Resource locks are a simple setting against accidental modification or deletion. You can use either CanNotDelete (authorised users can read or write but not delete) or ReadOnly (authorised users can read a resource but can’t change or delete it). You can remove the lock to perform the restricted operation (e.g. to delete the resource).
You can use Azure Blueprints (more on this further below) to set a standard for resources across your organisation, which could include enforcement of resource locks among other things.
Resource tags are used to apply metadata to resources. They complement subscriptions and resource groups as another way to categorise and organise things. They help to:
- Manage resources and locate them easily
- Report on costs by particular tags
- Group resources based on criticality and SLAs
- Classify data security (e.g. confidential)

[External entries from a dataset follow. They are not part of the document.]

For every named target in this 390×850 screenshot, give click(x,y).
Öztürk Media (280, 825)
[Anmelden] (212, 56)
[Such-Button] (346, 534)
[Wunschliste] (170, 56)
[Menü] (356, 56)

- Regulatory compliance (e.g. ISO27001)
- Run any kind of automation logic on resources with a particular tag
Azure Policy lets you create and enforce policies or initiatives (groups of policies) that apply to resources. To implement a policy, you:
- Create a policy definition
- Assign it to resources
- Review the evaluation results
A policy definition can be used to do things like:
- Prevent VMs from being deployed in certain regions
- Restrict which virtual machine sizes can be deployed
- Enforce MFA on accounts with write permissions
- Prevent CORS from allowing unrestricted access to web applications
- Ensure updates are installed on VMs
Azure Blueprints lets you orchestrate things like role assignments, policy assignments, ARM templates and resource groups across your organisation so that you don’t need to set them up for each subscription. Blueprints are made up of artifacts, and they deploy different elements to each subscription (e.g. Allowed locations policy, resources from an ARM template, etc).
Data Protection & Compliance
This is a summary of the Examine privacy, compliance, and data protection standards on Azure module.
Some projects require compliance with certain standards, such as ISO 27001 or government-specific regulations. Azure is compliant with a huge number of these, so it’s quite likely you can use Azure even when working in some of the more regulated sectors.
You can also check the following documents:
- Microsoft Privacy Statement: how Microsoft manages personal data
- Online Services Terms: agreement between customer and Microsoft when using services such as Azure or Office 365
- Data Protection Addendum: more specific about data protection
The Trust Center lets you find information about particular compliance offerings, such as ISO 27001, and how it applies to cloud services on Azure.
The Azure compliance documentation describes how Azure adheres to certain standards, e.g. PCI DSS.
Azure Government is a separate Azure offering for US government. It has the highest level of security, and data centres are physically isolated so they can’t be used by you and me outside the scope of the US government.
Azure China 21Vianet is the Azure offering in China. Microsoft can’t operate Azure directly in China because of local regulations, so they instead offer it via a partner, 21Vianet. Services offered are mostly the same, but they may vary a little.